Ho Chi Minh City (VNA) - Ho Chi Minh City’s growing and rapidly ageing population is placing increasing pressure on improving quality of life and healthcare services for older residents.
According to the National Statistics Office, the southern city officially entered the “ageing population” phase in 2017, when people aged 60 and above accounted for 10.28% of the population (889,178 people). Although ageing began about six years later than the national average, the pace has accelerated quickly. By 2025, the elderly population had risen to 11.4%, or more than 1.57 million people - the largest in Vietnam, increasing by nearly 684,000 over eight years, or about 85,000 annually.
The rapid rise has exceeded earlier forecasts, creating urgent demand for expanded healthcare, social services and infrastructure tailored to senior citizens.

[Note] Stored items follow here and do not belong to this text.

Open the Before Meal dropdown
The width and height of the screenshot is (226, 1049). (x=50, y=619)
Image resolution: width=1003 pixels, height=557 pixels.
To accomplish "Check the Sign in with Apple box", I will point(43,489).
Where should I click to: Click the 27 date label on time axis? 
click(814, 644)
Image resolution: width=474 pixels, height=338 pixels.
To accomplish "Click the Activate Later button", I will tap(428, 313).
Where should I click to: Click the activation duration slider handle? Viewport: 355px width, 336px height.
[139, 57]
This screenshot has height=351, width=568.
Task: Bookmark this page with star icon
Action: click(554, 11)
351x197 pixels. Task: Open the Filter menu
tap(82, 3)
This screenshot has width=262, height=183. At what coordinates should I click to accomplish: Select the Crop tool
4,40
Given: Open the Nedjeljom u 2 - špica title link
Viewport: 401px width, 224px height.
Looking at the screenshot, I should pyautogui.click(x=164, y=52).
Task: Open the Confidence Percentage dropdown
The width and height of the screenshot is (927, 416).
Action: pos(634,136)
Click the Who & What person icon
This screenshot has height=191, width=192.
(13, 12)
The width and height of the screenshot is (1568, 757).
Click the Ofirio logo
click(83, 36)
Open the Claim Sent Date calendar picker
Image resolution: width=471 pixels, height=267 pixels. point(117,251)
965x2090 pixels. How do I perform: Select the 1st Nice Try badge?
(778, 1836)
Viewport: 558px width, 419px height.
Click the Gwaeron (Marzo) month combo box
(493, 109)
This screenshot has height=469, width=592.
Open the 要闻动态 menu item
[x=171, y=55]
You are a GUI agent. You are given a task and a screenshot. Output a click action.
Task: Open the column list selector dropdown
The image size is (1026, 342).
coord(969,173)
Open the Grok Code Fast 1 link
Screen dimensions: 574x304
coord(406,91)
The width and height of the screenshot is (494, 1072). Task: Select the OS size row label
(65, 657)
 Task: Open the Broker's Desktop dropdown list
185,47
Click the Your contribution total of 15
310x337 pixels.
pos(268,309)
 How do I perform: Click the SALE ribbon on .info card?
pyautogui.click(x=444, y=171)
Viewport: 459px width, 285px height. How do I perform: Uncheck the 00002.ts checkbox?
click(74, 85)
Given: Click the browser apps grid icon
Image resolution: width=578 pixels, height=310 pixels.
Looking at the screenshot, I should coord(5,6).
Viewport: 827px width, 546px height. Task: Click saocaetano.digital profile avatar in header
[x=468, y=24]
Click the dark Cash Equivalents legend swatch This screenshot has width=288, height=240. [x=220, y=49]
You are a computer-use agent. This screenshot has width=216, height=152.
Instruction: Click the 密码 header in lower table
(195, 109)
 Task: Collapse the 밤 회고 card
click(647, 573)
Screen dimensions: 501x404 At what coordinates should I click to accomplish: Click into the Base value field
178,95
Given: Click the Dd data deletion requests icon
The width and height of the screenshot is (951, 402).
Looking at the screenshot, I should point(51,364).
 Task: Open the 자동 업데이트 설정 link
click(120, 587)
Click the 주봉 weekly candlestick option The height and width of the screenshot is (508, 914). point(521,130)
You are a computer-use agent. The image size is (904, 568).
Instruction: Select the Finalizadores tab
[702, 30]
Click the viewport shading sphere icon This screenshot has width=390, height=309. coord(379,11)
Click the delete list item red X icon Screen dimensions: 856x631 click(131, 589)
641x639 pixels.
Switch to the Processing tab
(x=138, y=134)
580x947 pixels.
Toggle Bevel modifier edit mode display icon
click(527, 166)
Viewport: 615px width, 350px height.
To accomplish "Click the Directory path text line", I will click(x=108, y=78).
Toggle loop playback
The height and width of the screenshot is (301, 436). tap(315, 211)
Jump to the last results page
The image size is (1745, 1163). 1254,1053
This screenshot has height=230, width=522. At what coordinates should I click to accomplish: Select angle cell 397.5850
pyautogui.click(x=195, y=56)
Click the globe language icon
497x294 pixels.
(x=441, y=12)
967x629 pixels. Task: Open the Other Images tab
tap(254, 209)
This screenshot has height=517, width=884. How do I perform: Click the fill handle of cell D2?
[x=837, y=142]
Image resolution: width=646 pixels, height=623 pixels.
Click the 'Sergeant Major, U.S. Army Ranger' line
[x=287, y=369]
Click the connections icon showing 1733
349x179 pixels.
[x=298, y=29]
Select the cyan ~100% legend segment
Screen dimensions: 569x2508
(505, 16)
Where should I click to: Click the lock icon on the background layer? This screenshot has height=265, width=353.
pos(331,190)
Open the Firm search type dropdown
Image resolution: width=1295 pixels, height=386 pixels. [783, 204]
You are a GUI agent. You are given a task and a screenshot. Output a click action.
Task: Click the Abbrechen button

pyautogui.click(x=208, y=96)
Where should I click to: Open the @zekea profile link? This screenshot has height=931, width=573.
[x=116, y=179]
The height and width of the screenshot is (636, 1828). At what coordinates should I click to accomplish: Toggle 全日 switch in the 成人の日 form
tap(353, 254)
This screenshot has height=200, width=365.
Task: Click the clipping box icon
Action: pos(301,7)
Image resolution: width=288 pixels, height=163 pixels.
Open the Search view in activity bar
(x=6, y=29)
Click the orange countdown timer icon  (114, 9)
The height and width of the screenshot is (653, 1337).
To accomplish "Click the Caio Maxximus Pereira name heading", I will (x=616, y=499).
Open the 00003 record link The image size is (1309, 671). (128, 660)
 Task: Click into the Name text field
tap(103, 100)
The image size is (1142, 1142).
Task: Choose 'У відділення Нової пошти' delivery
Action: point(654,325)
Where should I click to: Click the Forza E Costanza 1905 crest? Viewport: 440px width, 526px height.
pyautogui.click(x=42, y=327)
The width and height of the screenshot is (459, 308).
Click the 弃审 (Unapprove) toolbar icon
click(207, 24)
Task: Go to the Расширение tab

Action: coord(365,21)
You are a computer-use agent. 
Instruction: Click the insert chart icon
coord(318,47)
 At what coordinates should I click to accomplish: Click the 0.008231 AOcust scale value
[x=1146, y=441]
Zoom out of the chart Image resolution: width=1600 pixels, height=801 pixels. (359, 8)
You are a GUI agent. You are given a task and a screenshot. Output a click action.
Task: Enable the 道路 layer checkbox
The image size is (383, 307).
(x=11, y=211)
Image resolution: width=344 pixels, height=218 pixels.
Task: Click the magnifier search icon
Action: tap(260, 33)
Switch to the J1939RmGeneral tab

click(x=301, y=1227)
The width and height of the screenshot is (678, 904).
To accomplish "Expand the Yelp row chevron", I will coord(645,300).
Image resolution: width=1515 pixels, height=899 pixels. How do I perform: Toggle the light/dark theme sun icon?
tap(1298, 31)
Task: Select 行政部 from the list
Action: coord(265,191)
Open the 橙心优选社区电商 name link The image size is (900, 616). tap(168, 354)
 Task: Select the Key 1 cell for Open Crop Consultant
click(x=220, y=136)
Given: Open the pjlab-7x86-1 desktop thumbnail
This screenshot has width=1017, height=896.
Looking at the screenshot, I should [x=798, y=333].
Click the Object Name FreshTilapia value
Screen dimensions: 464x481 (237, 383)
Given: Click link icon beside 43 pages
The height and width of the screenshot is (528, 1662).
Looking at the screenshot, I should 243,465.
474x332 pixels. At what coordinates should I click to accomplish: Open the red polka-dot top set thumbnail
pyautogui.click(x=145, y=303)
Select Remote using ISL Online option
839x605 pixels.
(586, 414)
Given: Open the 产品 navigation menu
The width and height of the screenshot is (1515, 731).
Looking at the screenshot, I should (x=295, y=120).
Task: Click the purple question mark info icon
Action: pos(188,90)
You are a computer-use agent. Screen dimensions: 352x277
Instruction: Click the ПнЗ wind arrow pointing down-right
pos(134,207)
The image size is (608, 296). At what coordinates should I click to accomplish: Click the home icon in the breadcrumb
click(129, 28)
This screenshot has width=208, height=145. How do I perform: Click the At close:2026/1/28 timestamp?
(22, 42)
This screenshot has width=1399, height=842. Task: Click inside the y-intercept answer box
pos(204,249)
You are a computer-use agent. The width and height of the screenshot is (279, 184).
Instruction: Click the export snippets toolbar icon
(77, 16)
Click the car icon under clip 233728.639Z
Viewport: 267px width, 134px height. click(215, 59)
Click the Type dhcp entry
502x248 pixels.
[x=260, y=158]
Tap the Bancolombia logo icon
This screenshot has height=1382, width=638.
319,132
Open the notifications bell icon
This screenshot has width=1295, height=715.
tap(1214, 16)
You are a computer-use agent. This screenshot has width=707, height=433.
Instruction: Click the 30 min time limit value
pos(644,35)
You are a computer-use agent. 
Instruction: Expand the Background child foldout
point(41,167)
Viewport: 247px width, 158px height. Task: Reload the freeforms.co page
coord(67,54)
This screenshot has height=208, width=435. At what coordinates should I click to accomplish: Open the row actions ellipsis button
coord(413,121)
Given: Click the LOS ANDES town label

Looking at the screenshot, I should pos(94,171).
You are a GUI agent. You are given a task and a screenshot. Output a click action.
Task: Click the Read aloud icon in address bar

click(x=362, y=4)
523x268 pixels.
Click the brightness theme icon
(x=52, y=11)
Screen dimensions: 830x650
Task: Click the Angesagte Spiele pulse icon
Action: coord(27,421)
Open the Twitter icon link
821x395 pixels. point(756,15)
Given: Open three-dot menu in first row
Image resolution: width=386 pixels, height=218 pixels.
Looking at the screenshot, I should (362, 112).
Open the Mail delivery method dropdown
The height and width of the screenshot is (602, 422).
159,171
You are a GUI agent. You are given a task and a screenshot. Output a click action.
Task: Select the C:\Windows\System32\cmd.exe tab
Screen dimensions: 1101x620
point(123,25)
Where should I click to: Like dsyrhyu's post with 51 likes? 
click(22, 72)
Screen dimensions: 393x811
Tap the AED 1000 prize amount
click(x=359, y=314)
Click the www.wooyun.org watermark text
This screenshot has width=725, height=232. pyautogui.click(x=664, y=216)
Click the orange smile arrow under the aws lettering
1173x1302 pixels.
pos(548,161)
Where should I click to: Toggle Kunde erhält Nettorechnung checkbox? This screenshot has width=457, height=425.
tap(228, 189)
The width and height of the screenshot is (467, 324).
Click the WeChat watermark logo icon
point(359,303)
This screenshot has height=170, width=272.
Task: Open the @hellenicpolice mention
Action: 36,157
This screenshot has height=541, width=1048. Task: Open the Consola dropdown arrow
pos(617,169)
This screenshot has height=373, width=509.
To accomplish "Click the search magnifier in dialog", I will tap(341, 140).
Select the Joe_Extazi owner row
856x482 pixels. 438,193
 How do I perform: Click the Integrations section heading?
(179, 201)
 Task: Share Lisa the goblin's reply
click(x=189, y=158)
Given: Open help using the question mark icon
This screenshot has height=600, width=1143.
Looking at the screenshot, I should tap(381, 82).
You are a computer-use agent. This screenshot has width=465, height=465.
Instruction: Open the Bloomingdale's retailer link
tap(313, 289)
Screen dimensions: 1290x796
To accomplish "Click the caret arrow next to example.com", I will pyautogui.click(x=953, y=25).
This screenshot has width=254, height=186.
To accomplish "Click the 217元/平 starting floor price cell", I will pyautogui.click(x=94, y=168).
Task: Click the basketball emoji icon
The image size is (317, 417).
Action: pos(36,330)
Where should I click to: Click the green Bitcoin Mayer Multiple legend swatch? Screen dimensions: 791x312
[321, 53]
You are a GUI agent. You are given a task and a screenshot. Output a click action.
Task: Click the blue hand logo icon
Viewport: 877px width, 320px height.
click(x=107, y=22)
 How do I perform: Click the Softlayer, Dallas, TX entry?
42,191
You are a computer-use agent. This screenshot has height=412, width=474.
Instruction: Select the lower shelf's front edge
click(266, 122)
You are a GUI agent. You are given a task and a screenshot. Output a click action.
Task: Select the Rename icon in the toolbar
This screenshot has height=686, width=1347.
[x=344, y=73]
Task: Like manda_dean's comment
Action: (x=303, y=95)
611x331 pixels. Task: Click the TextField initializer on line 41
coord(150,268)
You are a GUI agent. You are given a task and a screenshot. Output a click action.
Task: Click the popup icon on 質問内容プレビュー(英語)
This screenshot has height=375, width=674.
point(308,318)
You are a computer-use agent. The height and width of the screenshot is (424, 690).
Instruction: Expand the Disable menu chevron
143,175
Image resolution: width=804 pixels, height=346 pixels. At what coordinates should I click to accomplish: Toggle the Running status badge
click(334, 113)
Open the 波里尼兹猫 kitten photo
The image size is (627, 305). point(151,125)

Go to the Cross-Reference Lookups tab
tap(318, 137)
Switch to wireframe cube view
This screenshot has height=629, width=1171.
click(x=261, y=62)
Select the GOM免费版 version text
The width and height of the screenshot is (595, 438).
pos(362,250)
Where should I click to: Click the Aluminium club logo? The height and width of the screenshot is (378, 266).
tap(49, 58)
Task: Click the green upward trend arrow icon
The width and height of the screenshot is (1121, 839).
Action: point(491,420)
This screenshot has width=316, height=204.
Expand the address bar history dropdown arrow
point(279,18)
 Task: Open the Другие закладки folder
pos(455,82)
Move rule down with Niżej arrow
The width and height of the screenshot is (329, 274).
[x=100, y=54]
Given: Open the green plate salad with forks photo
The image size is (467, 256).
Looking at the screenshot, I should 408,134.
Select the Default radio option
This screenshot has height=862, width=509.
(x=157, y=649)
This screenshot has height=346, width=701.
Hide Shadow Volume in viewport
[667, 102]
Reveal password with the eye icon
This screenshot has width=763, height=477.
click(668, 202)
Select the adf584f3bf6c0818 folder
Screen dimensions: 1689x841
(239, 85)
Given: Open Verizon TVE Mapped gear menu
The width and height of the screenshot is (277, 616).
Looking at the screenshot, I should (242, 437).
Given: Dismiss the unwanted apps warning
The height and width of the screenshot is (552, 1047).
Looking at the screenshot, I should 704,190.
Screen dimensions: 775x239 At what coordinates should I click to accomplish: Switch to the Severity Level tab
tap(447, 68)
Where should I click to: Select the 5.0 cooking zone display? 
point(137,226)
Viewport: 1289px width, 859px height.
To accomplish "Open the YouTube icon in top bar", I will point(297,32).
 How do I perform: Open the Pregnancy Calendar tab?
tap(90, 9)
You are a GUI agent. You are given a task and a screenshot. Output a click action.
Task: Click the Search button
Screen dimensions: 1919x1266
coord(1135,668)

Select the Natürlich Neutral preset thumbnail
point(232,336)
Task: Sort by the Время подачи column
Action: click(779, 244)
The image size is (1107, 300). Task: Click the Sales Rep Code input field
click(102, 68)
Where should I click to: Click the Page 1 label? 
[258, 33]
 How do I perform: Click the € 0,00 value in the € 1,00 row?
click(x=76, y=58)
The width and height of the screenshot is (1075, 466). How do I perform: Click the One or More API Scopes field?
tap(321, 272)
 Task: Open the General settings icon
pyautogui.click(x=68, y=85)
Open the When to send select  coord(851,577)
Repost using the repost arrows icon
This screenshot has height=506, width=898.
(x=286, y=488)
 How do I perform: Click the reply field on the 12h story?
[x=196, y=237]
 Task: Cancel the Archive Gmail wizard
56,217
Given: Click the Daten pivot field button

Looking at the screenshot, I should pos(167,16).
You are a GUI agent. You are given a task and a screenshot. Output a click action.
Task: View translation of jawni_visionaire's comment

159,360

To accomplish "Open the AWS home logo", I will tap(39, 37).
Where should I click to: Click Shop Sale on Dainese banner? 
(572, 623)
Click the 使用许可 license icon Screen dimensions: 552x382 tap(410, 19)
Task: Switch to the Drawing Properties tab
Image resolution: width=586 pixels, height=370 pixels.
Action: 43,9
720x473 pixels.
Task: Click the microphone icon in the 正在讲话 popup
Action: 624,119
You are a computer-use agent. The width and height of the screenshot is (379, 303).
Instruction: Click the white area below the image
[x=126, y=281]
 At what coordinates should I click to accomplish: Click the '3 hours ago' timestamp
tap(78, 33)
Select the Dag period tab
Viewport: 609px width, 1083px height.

Rising health, social challenges
According to Dr Nguyen Van Vinh Chau, Deputy Director of the municipal Department of Health, population ageing presents major healthcare challenges as disease patterns shift from infectious illnesses to chronic non-communicable diseases such as diabetes and hypertension. Elderly patients typically live with multiple conditions, averaging more than two lifelong illnesses, affecting mental wellbeing, daily activities and social participation.
Many elderly people face financial hardship, with unstable or no income and dependence on family support. The city currently operates 16 social protection centres, 12 of which house elderly residents, including around 6,000 homeless or mentally ill individuals.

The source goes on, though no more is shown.